Data.table: allow keys on type list

Created on 6 Jun 2019 · 11Comments · Source: Rdatatable/data.table

Please allow us to key on lists. See https://stackoverflow.com/a/56469092/4228193 for a convoluted work-around.

# Minimal reproducible example

A<-data.table(a=c(list(c("abc","def","123")),list(c("ghi","zyx"))),d=c(9,8))
B<-data.table(b=c(list(c("zyx","ghi")),list(c("abc","def",123))),z=c(5,7))
setkey(B,b)

Error in setkeyv(x, cols, verbose = verbose, physical = physical) :
Column 'b' is type 'list' which is not supported as a key column type, currently.

A[B]

Error in [.data.table(A, B) :
When i is a data.table (or character vector), the columns to join by must be specified either using 'on=' argument (see ?data.table) or by keying x (i.e. sorted, and, marked as sorted, see ?setkey). Keyed joins might have further speed benefits on very large data due to x being sorted in RAM.

A[CJ(B,by=a)]

Error: Column 1 of by= (1) is type 'list', not yet supported. Please use the by= argument to specify columns with types that are supported. See NEWS item in v1.12.2 for more information.

A[CJ(B,on=a)]

Error: Column 1 of by= (1) is type 'list', not yet supported. Please use the by= argument to specify columns with types that are supported. See NEWS item in v1.12.2 for more information.

A[CJ(B[,b],by=a)]

Error: Column 2 is length 3 which differs from length of column 1 (2)

A[B[,b],,on=.(a)]

Error in forderv(x, by = rightcols) :
Column 1 of by= (1) is type 'list', not yet supported. Please use the by= argument to specify columns with types that are supported. See NEWS item in v1.12.2 for more information.
In addition: Warning message:
In as.data.table.list(i) :
Item 1 is of size 2 but maximum size is 3 (recycled leaving a remainder of 1 items)

# Output of sessionInfo()
R version 3.5.0 (2018-04-23)
Platform: x86_64-w64-mingw32/x64 (64-bit)
Running under: Windows 8.1 x64 (build 9600)

Matrix products: default

locale:
[1] LC_COLLATE=English_United States.1252 LC_CTYPE=English_United States.1252 LC_MONETARY=English_United States.1252 LC_NUMERIC=C
[5] LC_TIME=English_United States.1252

attached base packages:
[1] stats graphics grDevices utils datasets methods base

other attached packages:
[1] data.table_1.12.2 lubridate_1.7.4 forcats_0.3.0 stringr_1.4.0 dplyr_0.7.8 purrr_0.2.5 readr_1.3.0 tidyr_0.8.2
[9] tibble_2.1.1 ggplot2_3.1.0 tidyverse_1.2.1

loaded via a namespace (and not attached):
[1] Rcpp_1.0.1 cellranger_1.1.0 pillar_1.3.1 compiler_3.5.0 plyr_1.8.4 bindr_0.1.1 tools_3.5.0 jsonlite_1.6 nlme_3.1-137
[10] gtable_0.2.0 lattice_0.20-35 pkgconfig_2.0.2 rlang_0.3.4 cli_1.0.1 rstudioapi_0.10 haven_2.0.0 bindrcpp_0.2.2 withr_2.1.2
[19] xml2_1.2.0 httr_1.4.0 generics_0.0.2 hms_0.4.2 grid_3.5.0 tidyselect_0.2.5 glue_1.3.0 R6_2.3.0 readxl_1.3.1
[28] modelr_0.1.2 magrittr_1.5 backports_1.1.4 scales_1.0.0 rvest_0.3.2 assertthat_0.2.0 colorspace_1.4-1 stringi_1.4.3 lazyeval_0.2.1
[37] munsell_0.5.0 broom_0.5.1 crayon_1.3.4

feature request

Source

MPagel

Most helpful comment

If one needs the element-wise string representation of a list consisting of arbitrary objects, hashing can help.

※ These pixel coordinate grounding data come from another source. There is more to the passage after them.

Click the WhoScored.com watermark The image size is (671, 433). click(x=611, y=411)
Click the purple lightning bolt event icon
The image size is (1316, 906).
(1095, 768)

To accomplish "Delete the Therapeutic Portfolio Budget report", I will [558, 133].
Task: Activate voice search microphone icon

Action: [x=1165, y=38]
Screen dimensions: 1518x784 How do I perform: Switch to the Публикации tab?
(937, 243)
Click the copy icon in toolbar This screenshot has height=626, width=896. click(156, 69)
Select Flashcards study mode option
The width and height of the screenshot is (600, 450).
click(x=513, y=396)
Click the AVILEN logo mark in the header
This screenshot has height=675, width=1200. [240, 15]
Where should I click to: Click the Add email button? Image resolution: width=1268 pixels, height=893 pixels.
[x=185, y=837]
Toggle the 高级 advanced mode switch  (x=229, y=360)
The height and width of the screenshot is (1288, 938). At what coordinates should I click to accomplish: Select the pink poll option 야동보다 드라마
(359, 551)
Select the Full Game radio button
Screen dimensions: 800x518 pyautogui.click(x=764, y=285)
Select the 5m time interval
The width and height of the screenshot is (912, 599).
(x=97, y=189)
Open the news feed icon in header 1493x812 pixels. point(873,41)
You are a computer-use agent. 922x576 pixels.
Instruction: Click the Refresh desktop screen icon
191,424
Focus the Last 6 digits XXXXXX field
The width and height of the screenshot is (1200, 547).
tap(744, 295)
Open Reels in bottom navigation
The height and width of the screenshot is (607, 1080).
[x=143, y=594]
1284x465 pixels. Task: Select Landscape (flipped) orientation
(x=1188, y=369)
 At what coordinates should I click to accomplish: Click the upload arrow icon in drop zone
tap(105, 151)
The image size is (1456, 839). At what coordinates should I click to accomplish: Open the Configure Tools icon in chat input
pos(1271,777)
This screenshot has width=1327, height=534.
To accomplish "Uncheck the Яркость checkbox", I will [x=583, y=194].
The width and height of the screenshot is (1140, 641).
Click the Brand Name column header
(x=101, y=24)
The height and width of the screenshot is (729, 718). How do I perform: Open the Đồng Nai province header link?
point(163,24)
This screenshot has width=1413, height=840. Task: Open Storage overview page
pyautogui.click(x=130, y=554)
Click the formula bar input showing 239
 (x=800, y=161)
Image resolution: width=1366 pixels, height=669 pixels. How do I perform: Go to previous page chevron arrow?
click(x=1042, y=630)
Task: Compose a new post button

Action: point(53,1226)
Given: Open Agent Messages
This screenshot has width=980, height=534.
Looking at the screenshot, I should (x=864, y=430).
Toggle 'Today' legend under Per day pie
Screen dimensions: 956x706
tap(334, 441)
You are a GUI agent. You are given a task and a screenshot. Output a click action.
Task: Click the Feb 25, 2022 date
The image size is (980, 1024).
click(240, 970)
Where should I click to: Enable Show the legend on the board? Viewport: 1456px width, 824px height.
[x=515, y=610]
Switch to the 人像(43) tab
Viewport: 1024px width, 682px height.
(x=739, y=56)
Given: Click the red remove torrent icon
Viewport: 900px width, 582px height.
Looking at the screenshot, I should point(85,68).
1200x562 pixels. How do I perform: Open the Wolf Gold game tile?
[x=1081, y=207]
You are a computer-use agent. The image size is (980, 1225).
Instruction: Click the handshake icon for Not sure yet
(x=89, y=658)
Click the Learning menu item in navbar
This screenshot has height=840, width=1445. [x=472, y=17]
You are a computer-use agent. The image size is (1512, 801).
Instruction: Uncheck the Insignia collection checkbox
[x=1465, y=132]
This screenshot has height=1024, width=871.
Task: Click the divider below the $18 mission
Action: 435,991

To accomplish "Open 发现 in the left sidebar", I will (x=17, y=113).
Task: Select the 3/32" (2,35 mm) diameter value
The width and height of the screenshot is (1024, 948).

library(fastdigest)      # for memory-efficient and fast hashing
# create a list of length 1e5
listvar <- list(letters, list(LETTERS, letters), runif(10), lm(hp ~ am, data = mtcars))
listvar <- sample(listvar, 1e5, TRUE)
# transform
hashvar <- vapply(listvar, fastdigest, character(1L))

The code above is not terribly slow. On my laptop, calculating the hash vector takes ~1.5 seconds, and can be parallelized.

tdeenes on 31 Jul 2019

👍2

All 11 comments

To allow keys on a list column we would need to know how to calculate order of list elements, where every single entity can be of a different type. Linked SO shows only a single special case, which is not generic enough for a list. I would close this issue, unless we will figure out how to calculate order of list elements.

jangorecki on 31 Jul 2019

I'm back&forth on this one... identical(l1, l2) is certainly valid...

setkey per se might not make sense, but I think grouping by list is helpful
& often meaningful (just this week I found my self grouping by sapply(l,
do.call, what=paste) as a workaround)... and I'm not sure we can get to
group by list without basically making setkey(list) available

On Wed, Jul 31, 2019, 9:29 PM Jan Gorecki notifications@github.com wrote:

To allow keys on a list column we would need to know how to calculate
order of list elements, where every single entity can be of a different
type. Linked SO shows only a single special case, which is not generic
enough for a list. I would close this issue, unless we will figure out how
to calculate order of list elements.

—
You are receiving this because you are subscribed to this thread.
Reply to this email directly, view it on GitHub
https://github.com/Rdatatable/data.table/issues/3632?email_source=notifications&email_token=AB2BA5NK3XUHTDS5MS63GRTQCGHSTA5CNFSM4HUN6M22YY3PNVWWK3TUL52HS4DFVREXG43VMVBW63LNMVXHJKTDN5WW2ZLOORPWSZGOD3HH4DQ#issuecomment-516849166,
or mute the thread
https://github.com/notifications/unsubscribe-auth/AB2BA5P46EEOCZ5ARZ53XOTQCGHSTANCNFSM4HUN6M2Q
.

MichaelChirico on 31 Jul 2019

although likely horribly inefficient, https://stackoverflow.com/a/28822665 might be the starting point to a solution of working with disparate data types.
Would it be possible to pipe through e.g. fwrite to a in-memory object, then compare the generated strings?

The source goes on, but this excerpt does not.